■ REQUIRED WORK ■
Copy the first line of the material below and every later line through the line containing "Task: Click the grey area left of OK", without any other output.

■ EXERCISE MATERIALS ■
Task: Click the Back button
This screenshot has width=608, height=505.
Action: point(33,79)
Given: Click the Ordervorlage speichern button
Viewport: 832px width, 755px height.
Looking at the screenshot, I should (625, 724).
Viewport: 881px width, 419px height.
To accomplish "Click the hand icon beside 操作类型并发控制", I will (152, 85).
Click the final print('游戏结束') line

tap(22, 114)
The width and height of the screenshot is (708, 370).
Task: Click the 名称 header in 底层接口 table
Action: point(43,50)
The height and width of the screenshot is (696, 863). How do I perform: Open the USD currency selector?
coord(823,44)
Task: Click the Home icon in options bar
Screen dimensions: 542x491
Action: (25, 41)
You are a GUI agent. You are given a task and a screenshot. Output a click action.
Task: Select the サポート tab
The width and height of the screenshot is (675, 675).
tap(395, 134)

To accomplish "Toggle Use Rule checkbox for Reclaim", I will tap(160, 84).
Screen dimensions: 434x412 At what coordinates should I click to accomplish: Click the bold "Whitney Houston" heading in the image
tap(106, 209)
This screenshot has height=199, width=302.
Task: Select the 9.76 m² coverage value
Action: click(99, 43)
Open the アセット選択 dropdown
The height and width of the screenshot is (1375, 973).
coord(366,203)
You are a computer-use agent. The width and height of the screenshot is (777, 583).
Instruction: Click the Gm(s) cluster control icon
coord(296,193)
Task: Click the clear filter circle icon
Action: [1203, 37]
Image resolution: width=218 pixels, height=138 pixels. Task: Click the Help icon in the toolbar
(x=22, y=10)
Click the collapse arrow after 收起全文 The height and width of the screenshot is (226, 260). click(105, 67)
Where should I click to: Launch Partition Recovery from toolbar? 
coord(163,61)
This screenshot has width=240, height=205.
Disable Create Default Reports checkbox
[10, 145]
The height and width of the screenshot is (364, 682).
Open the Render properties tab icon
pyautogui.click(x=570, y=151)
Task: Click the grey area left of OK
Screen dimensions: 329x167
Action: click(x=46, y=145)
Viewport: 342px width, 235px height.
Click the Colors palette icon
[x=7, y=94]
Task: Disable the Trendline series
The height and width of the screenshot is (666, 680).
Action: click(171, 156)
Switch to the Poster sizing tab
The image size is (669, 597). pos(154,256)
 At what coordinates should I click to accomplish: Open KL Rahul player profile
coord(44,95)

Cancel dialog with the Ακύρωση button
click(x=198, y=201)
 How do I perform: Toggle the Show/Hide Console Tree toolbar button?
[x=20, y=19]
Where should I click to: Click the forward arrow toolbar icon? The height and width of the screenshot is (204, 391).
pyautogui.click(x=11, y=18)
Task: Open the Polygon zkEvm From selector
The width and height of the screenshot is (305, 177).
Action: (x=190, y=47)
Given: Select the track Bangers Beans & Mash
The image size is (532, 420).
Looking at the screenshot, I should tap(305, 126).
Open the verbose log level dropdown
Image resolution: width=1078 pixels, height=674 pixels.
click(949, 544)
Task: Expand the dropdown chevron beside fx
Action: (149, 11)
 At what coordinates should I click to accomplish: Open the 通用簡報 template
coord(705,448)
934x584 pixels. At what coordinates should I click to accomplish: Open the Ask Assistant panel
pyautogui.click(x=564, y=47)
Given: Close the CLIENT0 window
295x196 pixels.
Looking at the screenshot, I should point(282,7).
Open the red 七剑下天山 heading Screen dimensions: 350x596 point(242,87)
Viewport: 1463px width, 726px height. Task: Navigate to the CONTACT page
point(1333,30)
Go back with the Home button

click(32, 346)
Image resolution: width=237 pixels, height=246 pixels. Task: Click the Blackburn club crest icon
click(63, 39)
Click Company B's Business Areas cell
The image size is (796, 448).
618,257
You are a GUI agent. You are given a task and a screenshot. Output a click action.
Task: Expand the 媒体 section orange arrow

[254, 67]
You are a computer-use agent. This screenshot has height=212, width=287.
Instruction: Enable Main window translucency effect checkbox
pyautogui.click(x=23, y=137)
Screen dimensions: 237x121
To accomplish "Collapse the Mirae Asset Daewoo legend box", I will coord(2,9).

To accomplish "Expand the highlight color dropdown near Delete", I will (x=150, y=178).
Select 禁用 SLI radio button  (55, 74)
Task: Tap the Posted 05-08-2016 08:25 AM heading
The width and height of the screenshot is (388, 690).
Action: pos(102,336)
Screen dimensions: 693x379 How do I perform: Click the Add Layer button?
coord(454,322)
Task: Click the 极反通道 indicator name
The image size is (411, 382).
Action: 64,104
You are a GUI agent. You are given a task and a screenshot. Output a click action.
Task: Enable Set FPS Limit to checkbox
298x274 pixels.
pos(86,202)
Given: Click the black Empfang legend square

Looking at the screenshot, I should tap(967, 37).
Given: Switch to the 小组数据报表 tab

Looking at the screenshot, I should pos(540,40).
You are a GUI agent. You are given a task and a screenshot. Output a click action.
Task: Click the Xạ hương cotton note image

■ SOLUTION TO THIS TASK ■
Task: Click the Back button
This screenshot has width=608, height=505.
Action: point(33,79)
Given: Click the Ordervorlage speichern button
Viewport: 832px width, 755px height.
Looking at the screenshot, I should (625, 724).
Viewport: 881px width, 419px height.
To accomplish "Click the hand icon beside 操作类型并发控制", I will (152, 85).
Click the final print('游戏结束') line

tap(22, 114)
The width and height of the screenshot is (708, 370).
Task: Click the 名称 header in 底层接口 table
Action: point(43,50)
The height and width of the screenshot is (696, 863). How do I perform: Open the USD currency selector?
coord(823,44)
Task: Click the Home icon in options bar
Screen dimensions: 542x491
Action: (25, 41)
You are a GUI agent. You are given a task and a screenshot. Output a click action.
Task: Select the サポート tab
The width and height of the screenshot is (675, 675).
tap(395, 134)

To accomplish "Toggle Use Rule checkbox for Reclaim", I will tap(160, 84).
Screen dimensions: 434x412 At what coordinates should I click to accomplish: Click the bold "Whitney Houston" heading in the image
tap(106, 209)
This screenshot has height=199, width=302.
Task: Select the 9.76 m² coverage value
Action: click(99, 43)
Open the アセット選択 dropdown
The height and width of the screenshot is (1375, 973).
coord(366,203)
You are a computer-use agent. The width and height of the screenshot is (777, 583).
Instruction: Click the Gm(s) cluster control icon
coord(296,193)
Task: Click the clear filter circle icon
Action: [1203, 37]
Image resolution: width=218 pixels, height=138 pixels. Task: Click the Help icon in the toolbar
(x=22, y=10)
Click the collapse arrow after 收起全文 The height and width of the screenshot is (226, 260). click(105, 67)
Where should I click to: Launch Partition Recovery from toolbar? 
coord(163,61)
This screenshot has width=240, height=205.
Disable Create Default Reports checkbox
[10, 145]
The height and width of the screenshot is (364, 682).
Open the Render properties tab icon
pyautogui.click(x=570, y=151)
Task: Click the grey area left of OK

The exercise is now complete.